It could be a long time before the agency can use the no-match letter tool to
prosecute companies for alleged illegal hiring if the judge decides to issue a
preliminary injunction after the October 1 hearing.
The rule would be prohibited from going into effect as long as the legal
proceedings continue—unless a court of appeals intervenes.
“This litigation could go on for years,” says Angelo Paparelli, a lawyer with
Paparelli & Partners in Irvine, California, and president of the Academy of
Business Immigration Lawyers.
The AFL-CIO may be angling for such an outcome. It’s making its case to a
court that has demonstrated sympathy to employees and unions.
“It’s no accident that the plaintiffs chose to file in this jurisdiction,”
says Gregory Wald, an attorney with Squire, Sanders & Dempsey in San
Francisco.
In a previous case, the federal court ruled that a company had to have actual
knowledge of an immigration violation, as opposed to being held accountable for
something it should have known, Paparelli says.
Regardless of what happens to the no-match rule, Paparelli advises employers
to do a self-audit of their I-9 process. If a company is aware that it is
illegally employing someone, they’ll be vulnerable to a government crackdown.

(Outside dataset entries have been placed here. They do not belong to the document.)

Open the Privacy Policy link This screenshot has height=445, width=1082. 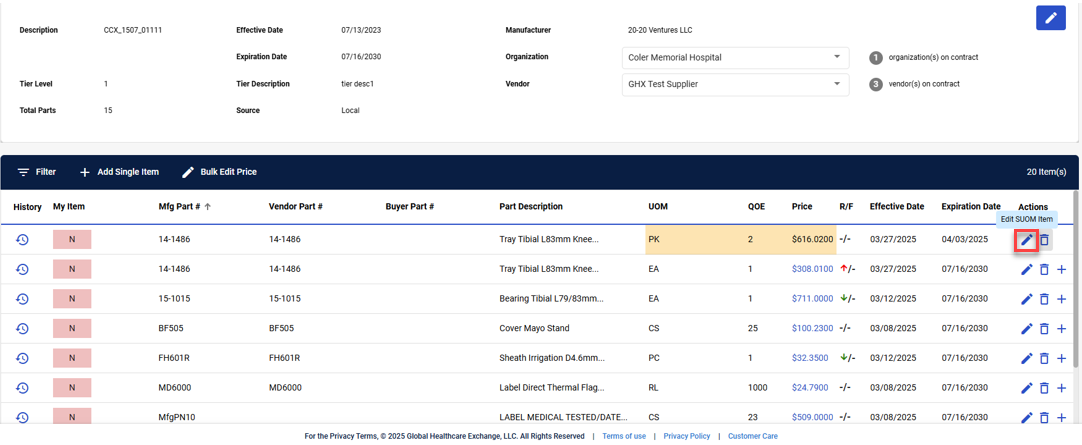pos(686,436)
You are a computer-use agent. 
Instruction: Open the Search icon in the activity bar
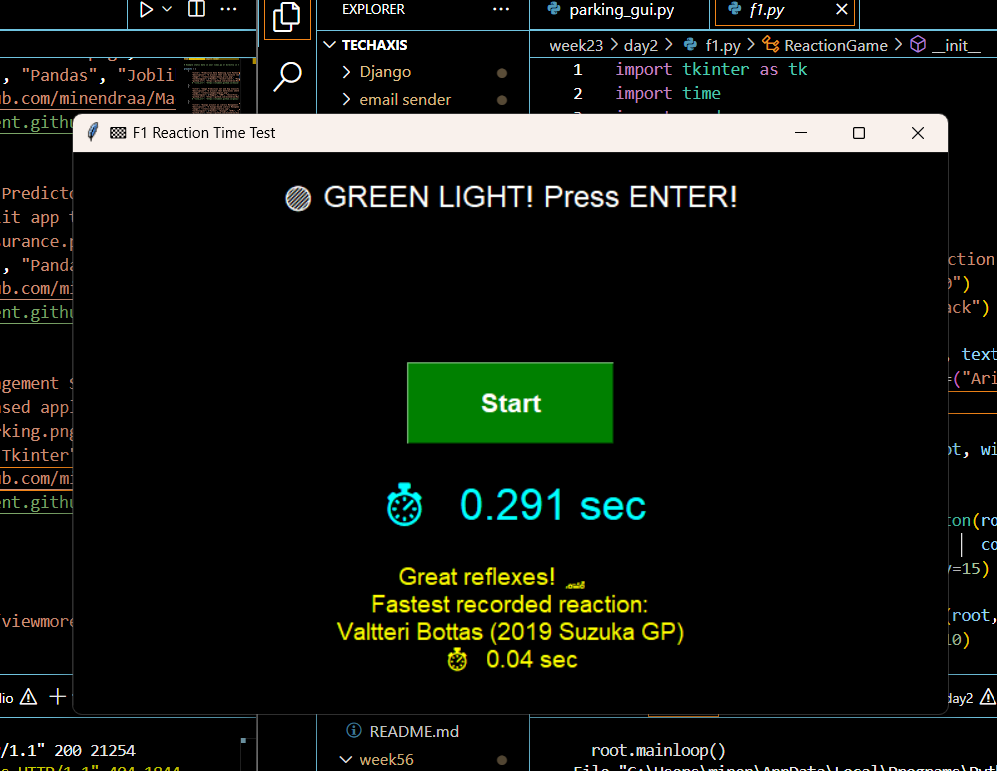click(288, 75)
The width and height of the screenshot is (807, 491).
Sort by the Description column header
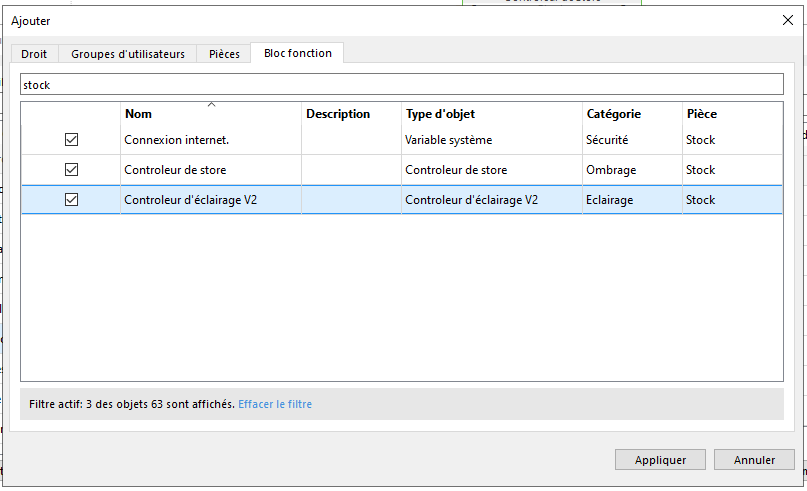(x=338, y=114)
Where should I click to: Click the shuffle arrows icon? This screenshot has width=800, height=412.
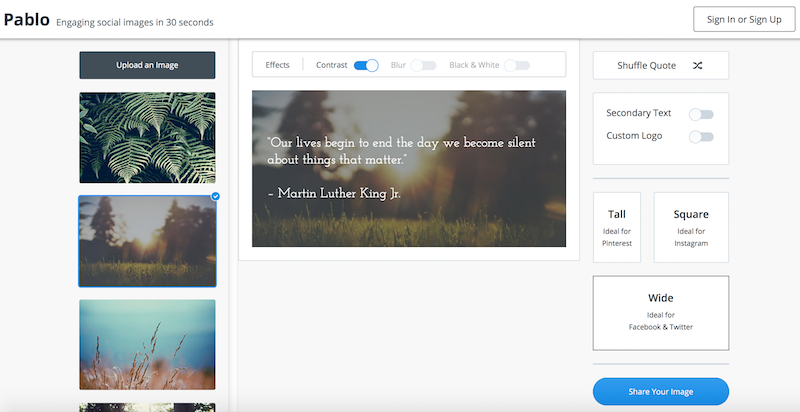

“Employers are not going to be free from criminal or civil investigations and
prosecution,” he says. “This is not a complete reprieve from the duty to comply
with the law. Employers must make sure they’re diligent in employment
eligibility verification and reverification.”
But businesses vociferously oppose having the no-match regulation at the
heart of the effort to ensure a legal workforce.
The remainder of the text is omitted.